Al indagar sobre qué representan realmente las ceremonias en la vida de una persona, Sandra fue sumamente categórica. Más allá de ser un simple festejo social o una reunión de allegados, son auténticos ritos de transición que legitiman un cambio de estado ante la comunidad. Brindan una contención psicológica y un marco simbólico indispensable.
En este contexto, abordó un punto crucial y desmitificador: qué es lo verdaderamente esencial en una boda, alejándose de lo puramente estético. Mientras que la industria de eventos suele poner el foco obsesivo en lo visible —el vestido, el salón, los arreglos florales—, ella sostiene que lo imperceptible es lo que finalmente perdura en la memoria emotiva.
La esencia reside en el compromiso auténtico, en las miradas cruzadas y en la energía compartida; todo lo material es un hermoso decorado, pero la ceremonia es, en definitiva, el alma misma del evento.
Para lograr que esa alma brille con luz propia, el proceso de diseño y organización de cada encuentro exige un trabajo de orfebrería pura. Moreno detalló ante Tomi Dente que ninguna ceremonia puede ser una plantilla repetida ni un guion estándar.

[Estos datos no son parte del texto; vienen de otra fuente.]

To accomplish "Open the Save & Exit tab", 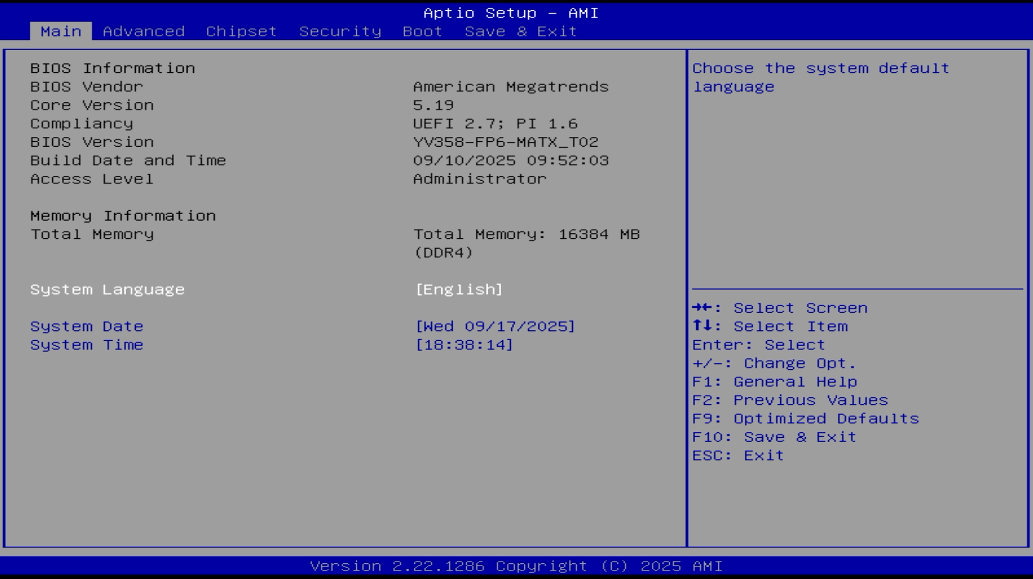I will pos(521,31).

Cada celebración requiere la construcción de una identidad propia e irrepetible, forjada a partir de largas charlas previas donde se descubren los valores, la filosofía de vida y los sueños de los protagonistas. Es un armado estrictamente artesanal donde cada texto, cada pieza musical seleccionada y cada intervención de los familiares se encastra con precisión quirúrgica para reflejar el ADN de quienes están celebrando su unión.
Es en este minucioso trabajo de campo donde entra en juego una de sus herramientas profesionales más valiosas: su formación en coaching. Sandra no se limita a oficiar el evento el día señalado, sino que acompaña emocionalmente a las parejas durante todos los meses previos, una etapa frecuentemente atravesada por la ansiedad, las expectativas ajenas y el estrés organizativo.
Integrar el coaching en la creación de la ceremonia le permite brindar un espacio seguro para que los protagonistas puedan gestionar sus tensiones, conectar con su deseo real y llegar al gran día completamente enfocados en la presencia y el disfrute. Un abordaje humanista e integral que logra revalorizar por completo la manera en que nos detenemos a celebrar la vida.